USB string descriptors are defined as a "length" byte (total size of the descriptor) followed by a descriptor type's byte (0x03 for String) followed by UTF-16 characters. For example:

enum UsbDescriptorType : uint8_t{
    USB_DESCR_DEVICE        = 1
  , USB_DESCR_CONFIGURATION = 2
  , USB_DESCR_STRING        = 3
 // ... other types
};

struct UsbDescrStd{
    const uint8_t bLength;
    const UsbDescriptorType bDescriptorType;
};

template<size_t N>
struct UsbDescrString: UsbDescrStd{
    char16_t str[N-1]; // [N-1] to allow constructor from C-strings: UsbDescrString(const char(&s)[N])
};

Now... defining those USB strings in code is a bit cumbersome as it requires me to explicitly provide the size as template argument: constinit const UsbDescrString<6> usbStrManufacturer {"MyLtd"};

The goal is to provide a user-defined literal that would make that initialization look clean and natural, like this: constinit const auto usbStrManufacturer {"MyLtd"_usbstr};

The issue here is that I need to provide both template and non-template arguments into the user-defined literal, which is explicitly prohibited by the standard

YePhIcK (pronounced as "yefik")

P.S. This is, of course, code for an embedded device that adheres to USB device spec. Managing USB descriptors is a real nightmare so I'm trying to automate as much as possible to reduce or completely eliminate room for human mistakes

P.P.S. My attempt at solving this puzzle with the help of SO community: https://stackoverflow.com/questions/75051100/string-literals-as-template-arguments-forces-code-duplication-and-verbosity

and the best solution which I ended up NOT implementing because of the verbosity and complexity of the resulting code: https://godbolt.org/z/nGxKxK4q7

Neither my SO question nor the "solution" do the user-defined string literals, just linking them as "more info" type of thing

syntax-rules commented 1 year ago

here's an approach I came up with, requires C++20: https://godbolt.org/z/7bhqMYs3T It imposes an upper limit, but since you only have a length byte maybe that's ok.

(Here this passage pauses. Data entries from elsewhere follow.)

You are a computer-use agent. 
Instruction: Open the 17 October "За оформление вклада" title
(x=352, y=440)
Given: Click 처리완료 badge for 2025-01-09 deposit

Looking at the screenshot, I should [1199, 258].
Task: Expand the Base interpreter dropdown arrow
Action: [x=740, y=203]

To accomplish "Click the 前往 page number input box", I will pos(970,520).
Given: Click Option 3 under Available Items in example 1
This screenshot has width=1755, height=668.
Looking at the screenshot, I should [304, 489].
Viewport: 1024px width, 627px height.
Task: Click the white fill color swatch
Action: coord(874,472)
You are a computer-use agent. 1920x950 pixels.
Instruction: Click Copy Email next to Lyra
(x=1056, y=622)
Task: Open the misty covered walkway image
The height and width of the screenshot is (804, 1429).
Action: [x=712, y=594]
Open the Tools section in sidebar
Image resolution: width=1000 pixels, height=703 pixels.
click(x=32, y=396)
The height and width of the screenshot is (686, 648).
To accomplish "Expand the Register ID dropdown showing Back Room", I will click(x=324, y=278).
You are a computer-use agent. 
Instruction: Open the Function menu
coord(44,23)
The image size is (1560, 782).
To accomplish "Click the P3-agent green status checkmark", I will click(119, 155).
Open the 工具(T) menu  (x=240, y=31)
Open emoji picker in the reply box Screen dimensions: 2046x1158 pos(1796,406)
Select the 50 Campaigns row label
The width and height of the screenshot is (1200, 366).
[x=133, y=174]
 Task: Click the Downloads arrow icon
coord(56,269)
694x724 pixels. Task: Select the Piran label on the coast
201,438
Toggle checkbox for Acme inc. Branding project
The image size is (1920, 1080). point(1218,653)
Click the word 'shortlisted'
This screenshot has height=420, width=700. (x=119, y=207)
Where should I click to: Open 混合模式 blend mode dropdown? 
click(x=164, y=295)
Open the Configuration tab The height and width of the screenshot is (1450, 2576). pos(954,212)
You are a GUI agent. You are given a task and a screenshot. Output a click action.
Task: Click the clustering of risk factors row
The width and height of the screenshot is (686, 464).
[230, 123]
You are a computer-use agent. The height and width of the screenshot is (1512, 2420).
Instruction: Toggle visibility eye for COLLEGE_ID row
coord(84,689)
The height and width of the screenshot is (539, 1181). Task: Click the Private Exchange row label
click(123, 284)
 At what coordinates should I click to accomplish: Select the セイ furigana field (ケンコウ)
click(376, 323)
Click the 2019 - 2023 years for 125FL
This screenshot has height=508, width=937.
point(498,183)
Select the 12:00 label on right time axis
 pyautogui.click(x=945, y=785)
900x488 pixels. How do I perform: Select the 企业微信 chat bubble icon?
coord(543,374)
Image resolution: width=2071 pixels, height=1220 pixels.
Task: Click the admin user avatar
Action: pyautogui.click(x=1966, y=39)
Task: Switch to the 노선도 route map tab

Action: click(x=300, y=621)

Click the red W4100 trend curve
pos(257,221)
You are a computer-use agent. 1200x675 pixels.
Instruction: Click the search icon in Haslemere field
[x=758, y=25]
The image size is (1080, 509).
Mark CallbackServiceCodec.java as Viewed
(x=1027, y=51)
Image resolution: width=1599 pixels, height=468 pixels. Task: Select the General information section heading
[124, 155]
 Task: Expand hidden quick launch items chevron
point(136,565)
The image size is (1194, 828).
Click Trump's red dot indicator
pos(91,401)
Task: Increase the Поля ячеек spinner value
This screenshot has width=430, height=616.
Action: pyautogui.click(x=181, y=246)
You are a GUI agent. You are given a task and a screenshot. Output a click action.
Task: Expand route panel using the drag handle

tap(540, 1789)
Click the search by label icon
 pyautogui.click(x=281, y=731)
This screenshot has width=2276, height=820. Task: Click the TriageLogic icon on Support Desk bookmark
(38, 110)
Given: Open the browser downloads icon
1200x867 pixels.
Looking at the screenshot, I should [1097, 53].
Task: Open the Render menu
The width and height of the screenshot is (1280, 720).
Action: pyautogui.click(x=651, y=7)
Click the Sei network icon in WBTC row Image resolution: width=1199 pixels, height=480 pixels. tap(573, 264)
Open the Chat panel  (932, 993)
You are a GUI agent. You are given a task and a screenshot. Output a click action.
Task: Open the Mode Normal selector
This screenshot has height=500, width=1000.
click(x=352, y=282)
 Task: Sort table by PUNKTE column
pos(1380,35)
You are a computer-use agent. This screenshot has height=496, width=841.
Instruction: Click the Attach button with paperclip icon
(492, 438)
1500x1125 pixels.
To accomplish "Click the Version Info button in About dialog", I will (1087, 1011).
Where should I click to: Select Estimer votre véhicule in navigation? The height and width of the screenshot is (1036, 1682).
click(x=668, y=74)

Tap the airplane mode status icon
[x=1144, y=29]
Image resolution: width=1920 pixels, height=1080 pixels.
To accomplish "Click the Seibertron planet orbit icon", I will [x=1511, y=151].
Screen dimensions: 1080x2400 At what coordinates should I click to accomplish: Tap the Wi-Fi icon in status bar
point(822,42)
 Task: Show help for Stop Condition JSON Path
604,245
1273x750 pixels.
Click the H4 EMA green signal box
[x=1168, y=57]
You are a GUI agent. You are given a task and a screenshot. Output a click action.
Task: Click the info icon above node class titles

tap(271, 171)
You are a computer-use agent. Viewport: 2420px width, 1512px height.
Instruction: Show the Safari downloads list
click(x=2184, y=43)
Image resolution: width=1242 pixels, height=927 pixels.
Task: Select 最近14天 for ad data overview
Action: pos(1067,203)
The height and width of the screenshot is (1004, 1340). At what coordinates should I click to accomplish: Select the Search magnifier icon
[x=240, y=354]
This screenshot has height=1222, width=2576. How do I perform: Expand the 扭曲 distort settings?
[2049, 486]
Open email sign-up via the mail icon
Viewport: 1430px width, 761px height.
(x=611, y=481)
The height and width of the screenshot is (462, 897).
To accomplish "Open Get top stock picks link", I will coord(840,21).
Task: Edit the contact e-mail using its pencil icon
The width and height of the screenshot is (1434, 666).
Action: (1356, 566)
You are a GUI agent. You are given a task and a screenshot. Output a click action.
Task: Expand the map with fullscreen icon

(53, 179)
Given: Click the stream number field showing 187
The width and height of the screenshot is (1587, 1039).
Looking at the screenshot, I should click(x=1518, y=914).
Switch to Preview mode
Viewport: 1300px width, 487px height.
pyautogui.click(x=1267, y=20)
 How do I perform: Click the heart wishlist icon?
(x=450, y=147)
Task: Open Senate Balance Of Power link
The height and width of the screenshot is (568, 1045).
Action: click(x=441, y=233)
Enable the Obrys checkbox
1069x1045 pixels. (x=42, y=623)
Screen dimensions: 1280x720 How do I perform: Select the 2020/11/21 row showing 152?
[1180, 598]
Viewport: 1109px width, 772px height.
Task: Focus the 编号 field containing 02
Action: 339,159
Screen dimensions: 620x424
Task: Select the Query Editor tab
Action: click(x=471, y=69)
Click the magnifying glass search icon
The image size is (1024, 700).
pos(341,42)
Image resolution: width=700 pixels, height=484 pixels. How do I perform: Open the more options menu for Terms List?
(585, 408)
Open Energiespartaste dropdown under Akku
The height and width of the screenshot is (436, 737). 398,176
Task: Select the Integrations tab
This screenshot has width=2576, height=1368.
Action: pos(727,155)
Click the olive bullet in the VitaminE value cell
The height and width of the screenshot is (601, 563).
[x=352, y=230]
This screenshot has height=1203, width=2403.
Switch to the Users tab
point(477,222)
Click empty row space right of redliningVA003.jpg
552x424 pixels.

yephick commented 1 year ago

here's an approach I came up with, requires C++20: https://godbolt.org/z/7bhqMYs3T It imposes an upper limit, but since you only have a length byte maybe that's ok.

I see what you've done here, quite concise. Unfortunately, while this may work for many other scenarios, it fails for this particular one where the actual byte size of the resulting struct MUST be the declared bLength as it is used in USB protocol where that matters.